Look through the records and copy each line that has "resolution" in it.

Data for processing: Begin

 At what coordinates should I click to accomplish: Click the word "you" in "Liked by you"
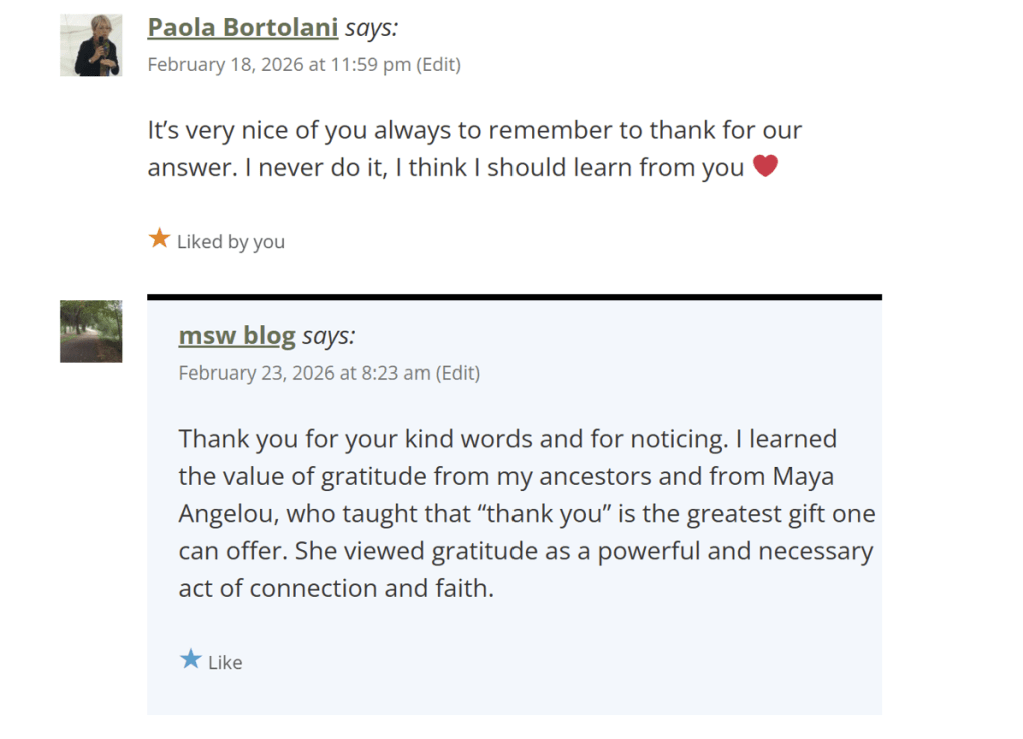268,242

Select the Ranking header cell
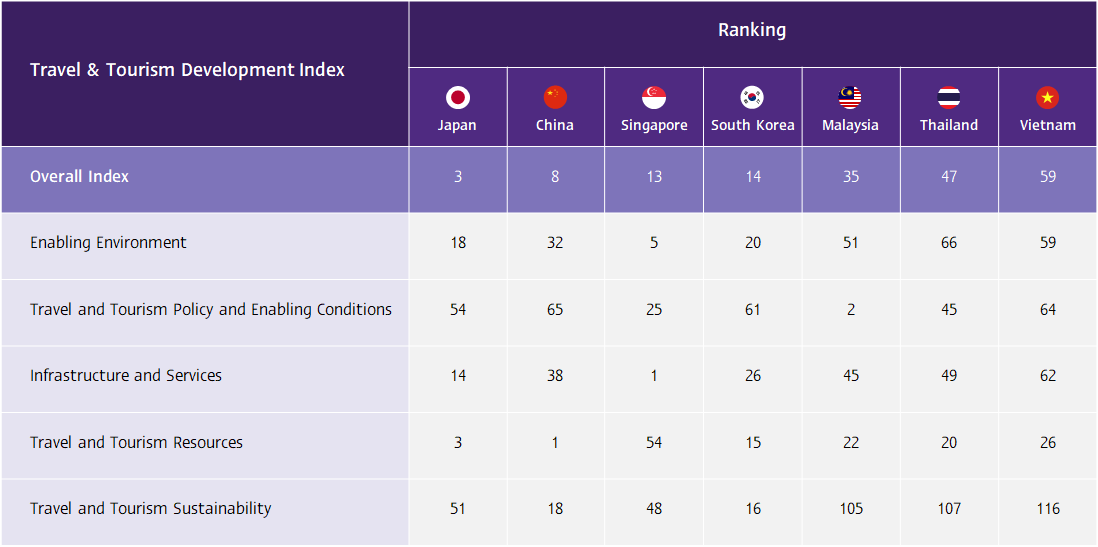click(752, 30)
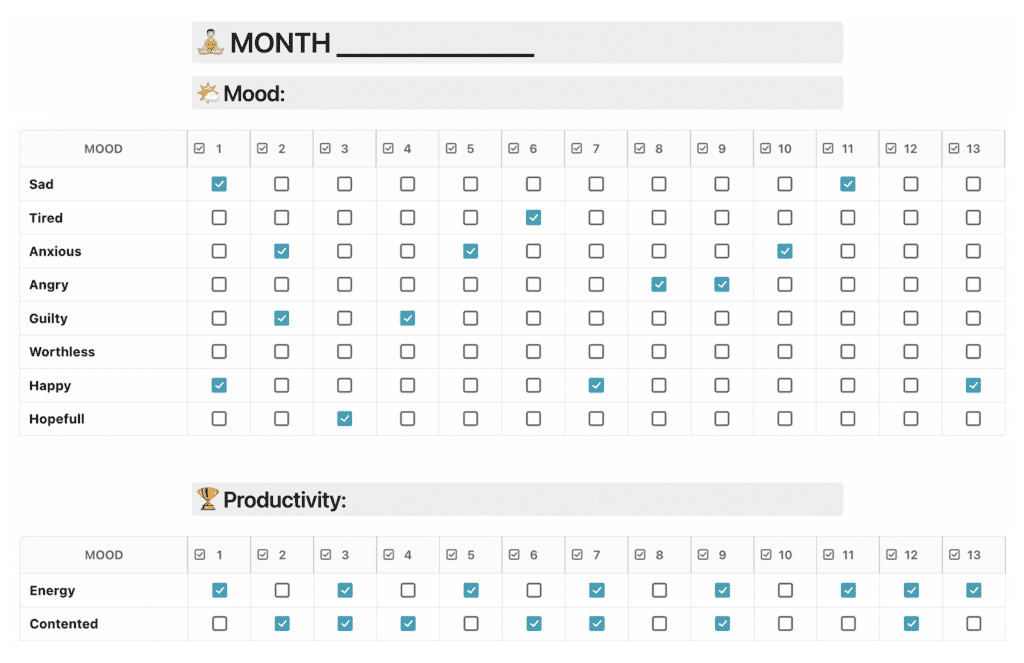
Task: Open the Guilty row entry
Action: [48, 318]
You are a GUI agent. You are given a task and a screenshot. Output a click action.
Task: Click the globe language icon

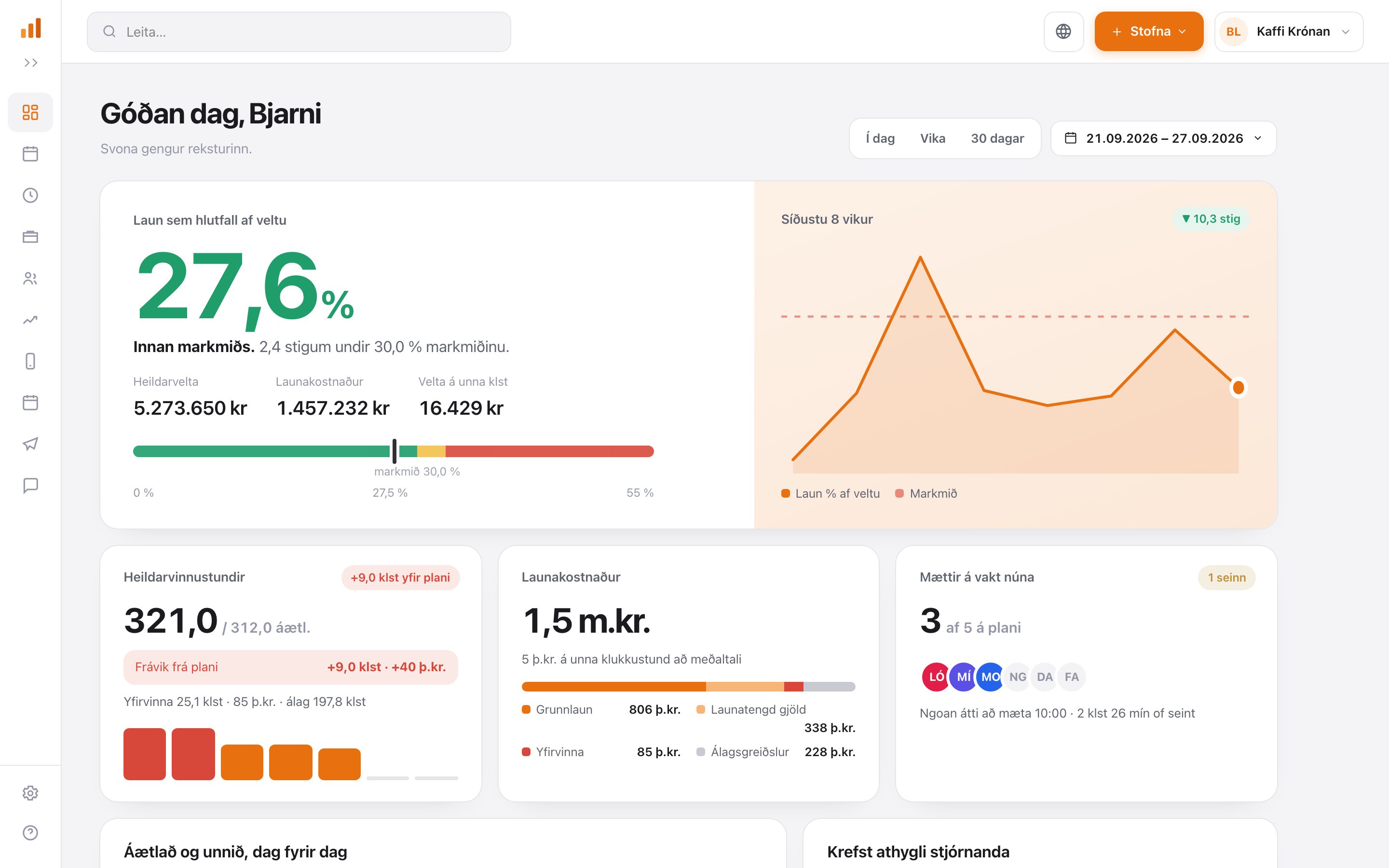coord(1063,31)
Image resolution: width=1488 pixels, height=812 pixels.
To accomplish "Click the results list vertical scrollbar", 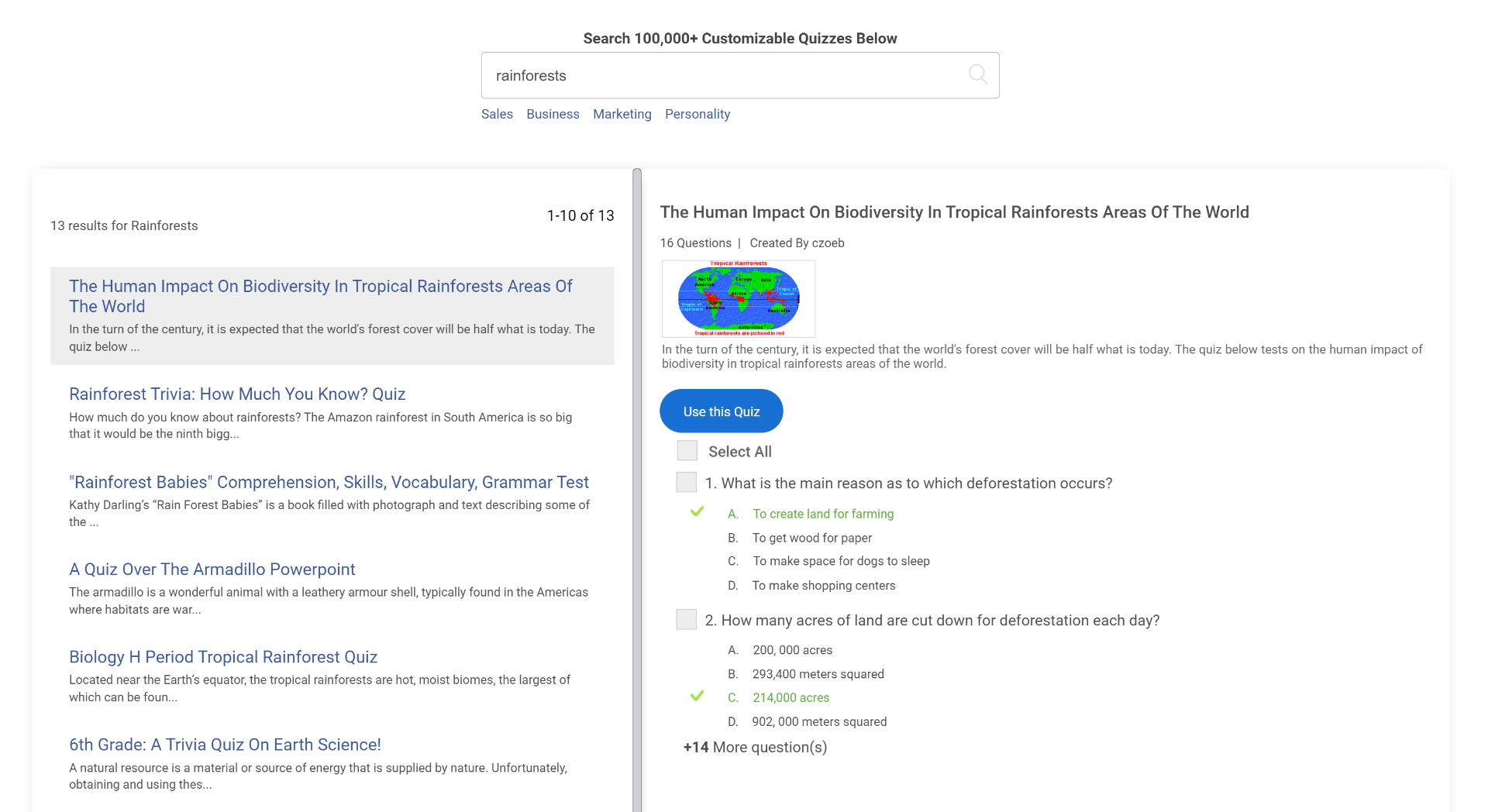I will (x=637, y=488).
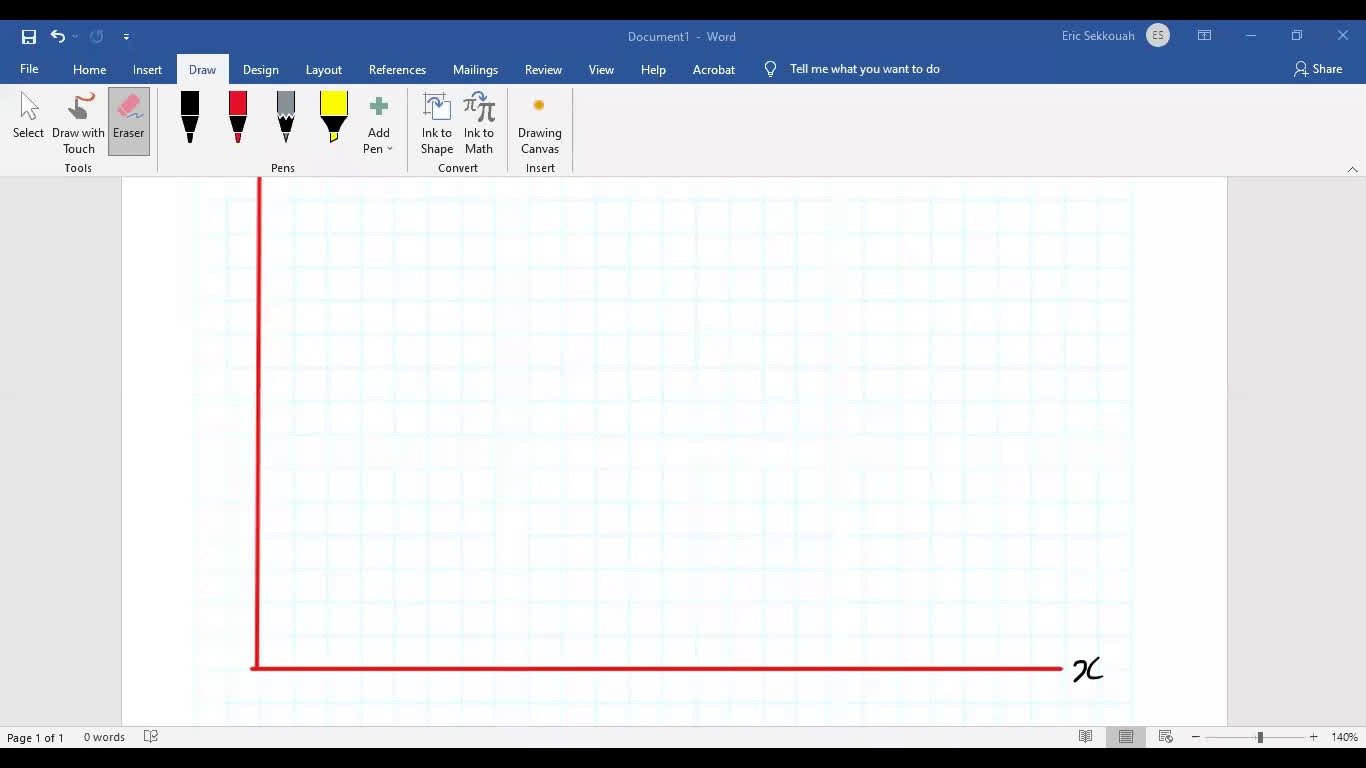Switch to Web Layout view
This screenshot has width=1366, height=768.
(x=1165, y=737)
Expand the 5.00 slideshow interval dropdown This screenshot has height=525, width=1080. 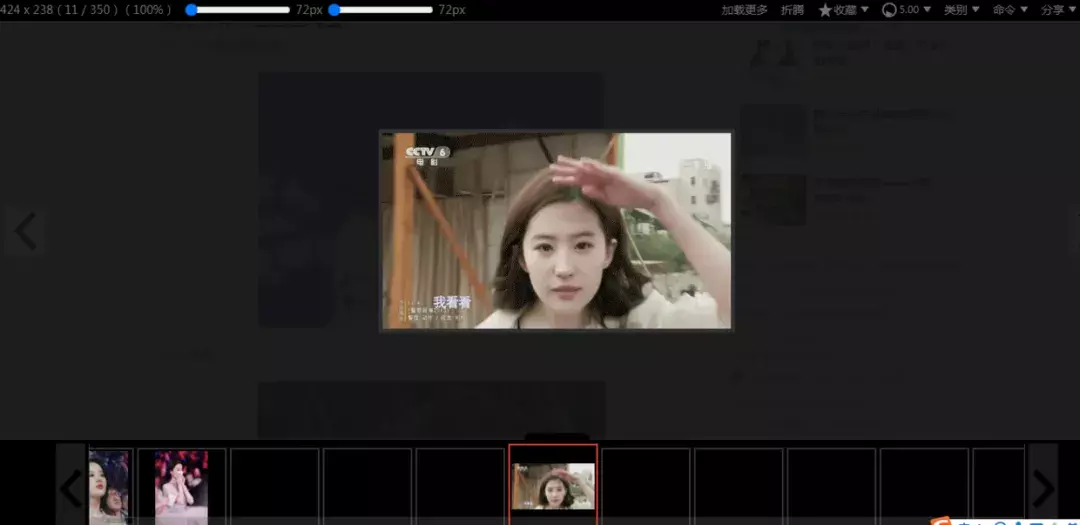tap(915, 10)
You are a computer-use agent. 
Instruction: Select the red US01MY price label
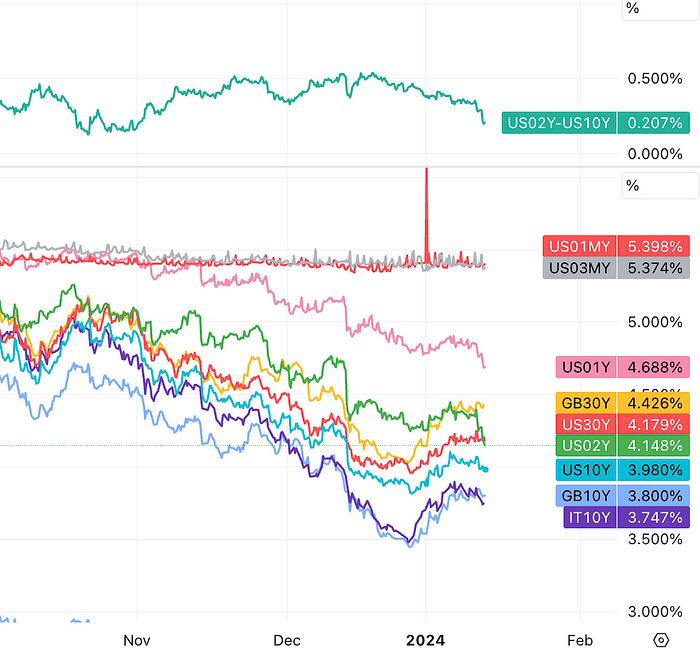[579, 246]
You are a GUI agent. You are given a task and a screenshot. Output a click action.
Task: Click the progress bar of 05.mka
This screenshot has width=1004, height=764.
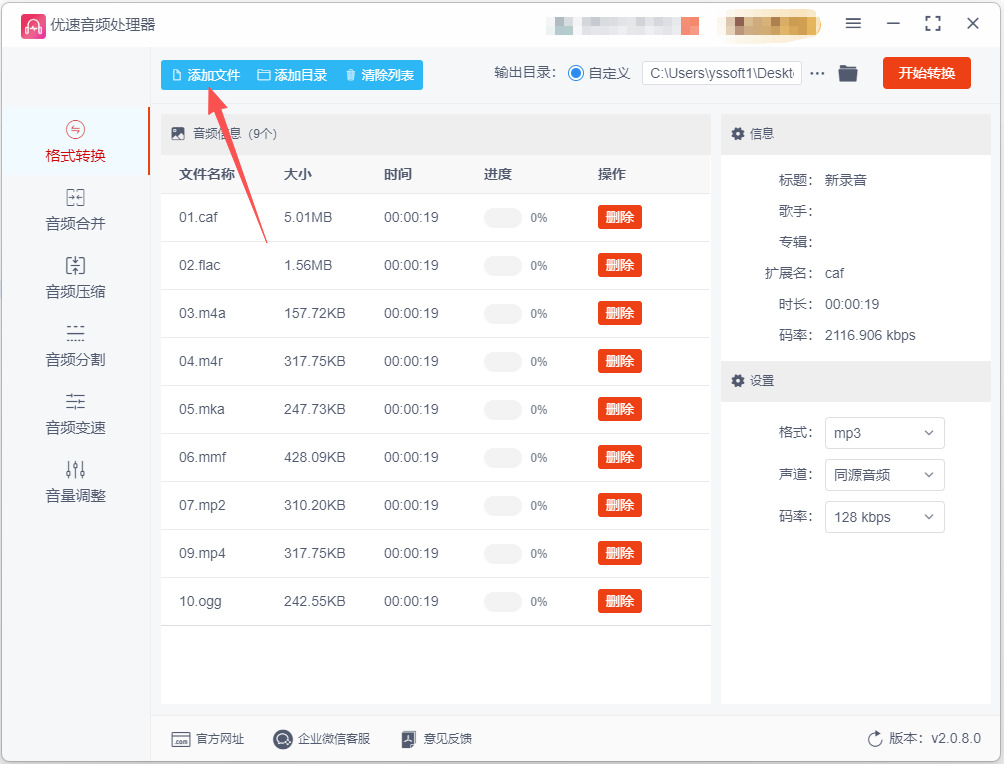[x=503, y=410]
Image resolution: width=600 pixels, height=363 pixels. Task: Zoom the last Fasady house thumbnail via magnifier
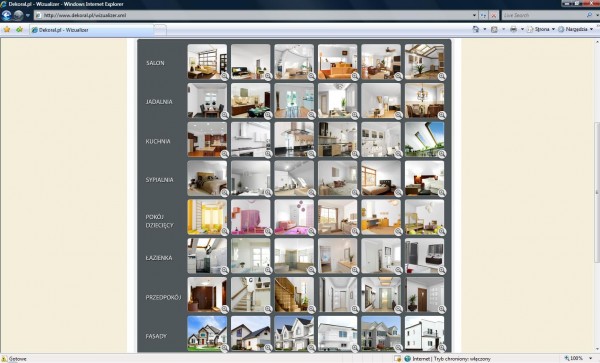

Data for processing: End

## Response area
Image resolution: width=1488 pixels, height=812 pixels.
Image resolution: width=600 pixels, height=363 pixels. Task: Zoom the last Fasady house thumbnail via magnifier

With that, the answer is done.